-------- DATA FOR REVIEW --------

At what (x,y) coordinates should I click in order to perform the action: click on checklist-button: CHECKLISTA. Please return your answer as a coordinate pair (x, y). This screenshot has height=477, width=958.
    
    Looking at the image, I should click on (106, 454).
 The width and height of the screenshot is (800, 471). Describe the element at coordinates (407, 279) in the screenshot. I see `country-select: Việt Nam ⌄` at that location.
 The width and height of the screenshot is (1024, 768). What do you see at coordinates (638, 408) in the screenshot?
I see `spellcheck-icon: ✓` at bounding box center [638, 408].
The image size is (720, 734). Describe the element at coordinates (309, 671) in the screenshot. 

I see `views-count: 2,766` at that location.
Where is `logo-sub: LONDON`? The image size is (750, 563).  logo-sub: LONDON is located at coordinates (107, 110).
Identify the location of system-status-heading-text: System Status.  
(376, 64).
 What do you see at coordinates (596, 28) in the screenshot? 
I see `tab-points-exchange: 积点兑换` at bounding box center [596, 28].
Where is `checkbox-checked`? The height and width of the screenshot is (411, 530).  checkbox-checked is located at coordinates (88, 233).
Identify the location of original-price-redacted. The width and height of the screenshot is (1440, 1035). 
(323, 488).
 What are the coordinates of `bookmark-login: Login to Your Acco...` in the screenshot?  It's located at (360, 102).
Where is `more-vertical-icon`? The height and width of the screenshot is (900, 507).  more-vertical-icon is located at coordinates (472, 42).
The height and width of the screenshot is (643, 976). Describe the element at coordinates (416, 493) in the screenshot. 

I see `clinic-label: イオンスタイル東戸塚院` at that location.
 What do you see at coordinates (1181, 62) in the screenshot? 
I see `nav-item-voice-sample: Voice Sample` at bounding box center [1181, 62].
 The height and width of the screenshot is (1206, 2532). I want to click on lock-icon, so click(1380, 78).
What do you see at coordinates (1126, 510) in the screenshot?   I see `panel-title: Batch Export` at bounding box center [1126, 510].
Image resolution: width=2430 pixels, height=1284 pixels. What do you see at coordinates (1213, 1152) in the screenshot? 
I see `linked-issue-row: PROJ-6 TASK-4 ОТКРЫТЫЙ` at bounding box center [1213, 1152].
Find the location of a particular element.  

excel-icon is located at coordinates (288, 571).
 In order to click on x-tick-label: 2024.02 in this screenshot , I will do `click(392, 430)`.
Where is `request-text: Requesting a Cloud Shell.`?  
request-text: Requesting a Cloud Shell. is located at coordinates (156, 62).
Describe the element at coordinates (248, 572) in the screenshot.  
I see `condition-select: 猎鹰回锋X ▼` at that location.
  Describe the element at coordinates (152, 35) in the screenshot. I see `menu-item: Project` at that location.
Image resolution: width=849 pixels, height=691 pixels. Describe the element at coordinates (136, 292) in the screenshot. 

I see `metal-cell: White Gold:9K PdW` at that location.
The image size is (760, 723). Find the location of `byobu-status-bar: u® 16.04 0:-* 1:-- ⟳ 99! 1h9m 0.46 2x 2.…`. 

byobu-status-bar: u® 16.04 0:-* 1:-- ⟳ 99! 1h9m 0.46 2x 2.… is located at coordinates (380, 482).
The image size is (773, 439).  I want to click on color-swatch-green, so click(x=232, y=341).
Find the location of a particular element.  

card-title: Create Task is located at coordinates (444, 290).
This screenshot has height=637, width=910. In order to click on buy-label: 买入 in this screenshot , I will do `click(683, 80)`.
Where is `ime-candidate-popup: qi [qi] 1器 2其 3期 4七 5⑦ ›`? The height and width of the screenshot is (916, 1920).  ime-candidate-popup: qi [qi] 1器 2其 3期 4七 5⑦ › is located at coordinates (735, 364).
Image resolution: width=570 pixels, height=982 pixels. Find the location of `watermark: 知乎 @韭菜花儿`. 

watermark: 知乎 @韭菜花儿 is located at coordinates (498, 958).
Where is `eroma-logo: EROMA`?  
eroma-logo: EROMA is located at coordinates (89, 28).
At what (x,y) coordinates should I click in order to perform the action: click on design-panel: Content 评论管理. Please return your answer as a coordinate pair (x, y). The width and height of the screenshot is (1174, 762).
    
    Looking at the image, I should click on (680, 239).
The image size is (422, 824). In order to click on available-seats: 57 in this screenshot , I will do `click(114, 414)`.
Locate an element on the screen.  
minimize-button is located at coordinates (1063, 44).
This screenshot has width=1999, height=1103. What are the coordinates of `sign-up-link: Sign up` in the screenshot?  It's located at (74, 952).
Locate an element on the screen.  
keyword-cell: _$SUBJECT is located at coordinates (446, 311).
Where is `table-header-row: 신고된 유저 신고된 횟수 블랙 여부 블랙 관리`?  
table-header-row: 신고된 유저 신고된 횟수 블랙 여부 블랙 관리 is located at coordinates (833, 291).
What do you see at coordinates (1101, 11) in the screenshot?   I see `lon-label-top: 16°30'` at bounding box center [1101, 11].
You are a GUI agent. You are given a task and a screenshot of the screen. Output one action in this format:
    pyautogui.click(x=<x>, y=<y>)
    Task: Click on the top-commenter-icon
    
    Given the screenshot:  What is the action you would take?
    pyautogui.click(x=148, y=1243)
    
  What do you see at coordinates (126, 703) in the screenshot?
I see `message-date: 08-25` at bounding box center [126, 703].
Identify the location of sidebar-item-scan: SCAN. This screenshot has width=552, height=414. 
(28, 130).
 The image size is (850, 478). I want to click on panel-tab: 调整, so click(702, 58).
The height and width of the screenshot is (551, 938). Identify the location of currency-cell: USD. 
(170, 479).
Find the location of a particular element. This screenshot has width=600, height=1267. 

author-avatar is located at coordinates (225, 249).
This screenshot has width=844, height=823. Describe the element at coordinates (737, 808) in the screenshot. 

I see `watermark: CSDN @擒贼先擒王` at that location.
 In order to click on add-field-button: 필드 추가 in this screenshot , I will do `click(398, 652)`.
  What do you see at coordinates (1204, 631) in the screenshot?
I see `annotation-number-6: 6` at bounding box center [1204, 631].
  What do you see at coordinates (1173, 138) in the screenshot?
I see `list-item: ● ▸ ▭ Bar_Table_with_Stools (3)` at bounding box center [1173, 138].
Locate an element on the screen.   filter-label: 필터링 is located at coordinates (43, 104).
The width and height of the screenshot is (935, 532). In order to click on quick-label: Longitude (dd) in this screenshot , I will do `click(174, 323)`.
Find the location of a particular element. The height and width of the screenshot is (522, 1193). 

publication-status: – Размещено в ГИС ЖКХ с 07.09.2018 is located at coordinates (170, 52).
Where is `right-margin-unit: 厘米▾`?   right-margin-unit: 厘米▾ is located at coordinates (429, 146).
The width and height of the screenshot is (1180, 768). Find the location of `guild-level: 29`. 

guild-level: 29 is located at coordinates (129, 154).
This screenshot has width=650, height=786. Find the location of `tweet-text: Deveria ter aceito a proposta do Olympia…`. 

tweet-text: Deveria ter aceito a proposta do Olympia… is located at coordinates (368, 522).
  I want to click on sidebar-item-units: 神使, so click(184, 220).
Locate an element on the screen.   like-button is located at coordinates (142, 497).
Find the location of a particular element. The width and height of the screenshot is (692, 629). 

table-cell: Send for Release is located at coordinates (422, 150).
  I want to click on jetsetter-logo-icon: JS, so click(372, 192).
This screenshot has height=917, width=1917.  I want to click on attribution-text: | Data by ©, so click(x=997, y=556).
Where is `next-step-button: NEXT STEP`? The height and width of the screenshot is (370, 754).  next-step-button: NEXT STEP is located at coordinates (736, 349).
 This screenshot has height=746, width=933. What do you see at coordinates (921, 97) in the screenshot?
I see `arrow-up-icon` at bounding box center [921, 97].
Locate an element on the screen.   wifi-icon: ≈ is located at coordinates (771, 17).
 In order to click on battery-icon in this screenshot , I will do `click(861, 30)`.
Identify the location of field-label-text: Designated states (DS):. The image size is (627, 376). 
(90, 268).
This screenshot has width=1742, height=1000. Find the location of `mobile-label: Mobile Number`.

--------

• **WHAT IS BEING ASKED**
Copy the material from its first line through the line containing "(323, 488).", keeping every line unchanged.

• **SOLUTION FOR THIS TASK**
At what (x,y) coordinates should I click in order to perform the action: click on checklist-button: CHECKLISTA. Please return your answer as a coordinate pair (x, y). This screenshot has height=477, width=958.
    
    Looking at the image, I should click on (106, 454).
 The width and height of the screenshot is (800, 471). Describe the element at coordinates (407, 279) in the screenshot. I see `country-select: Việt Nam ⌄` at that location.
 The width and height of the screenshot is (1024, 768). What do you see at coordinates (638, 408) in the screenshot?
I see `spellcheck-icon: ✓` at bounding box center [638, 408].
The image size is (720, 734). Describe the element at coordinates (309, 671) in the screenshot. 

I see `views-count: 2,766` at that location.
Where is `logo-sub: LONDON`? The image size is (750, 563).  logo-sub: LONDON is located at coordinates (107, 110).
Identify the location of system-status-heading-text: System Status.  
(376, 64).
 What do you see at coordinates (596, 28) in the screenshot? 
I see `tab-points-exchange: 积点兑换` at bounding box center [596, 28].
Where is `checkbox-checked`? The height and width of the screenshot is (411, 530).  checkbox-checked is located at coordinates (88, 233).
Identify the location of original-price-redacted. The width and height of the screenshot is (1440, 1035). 
(323, 488).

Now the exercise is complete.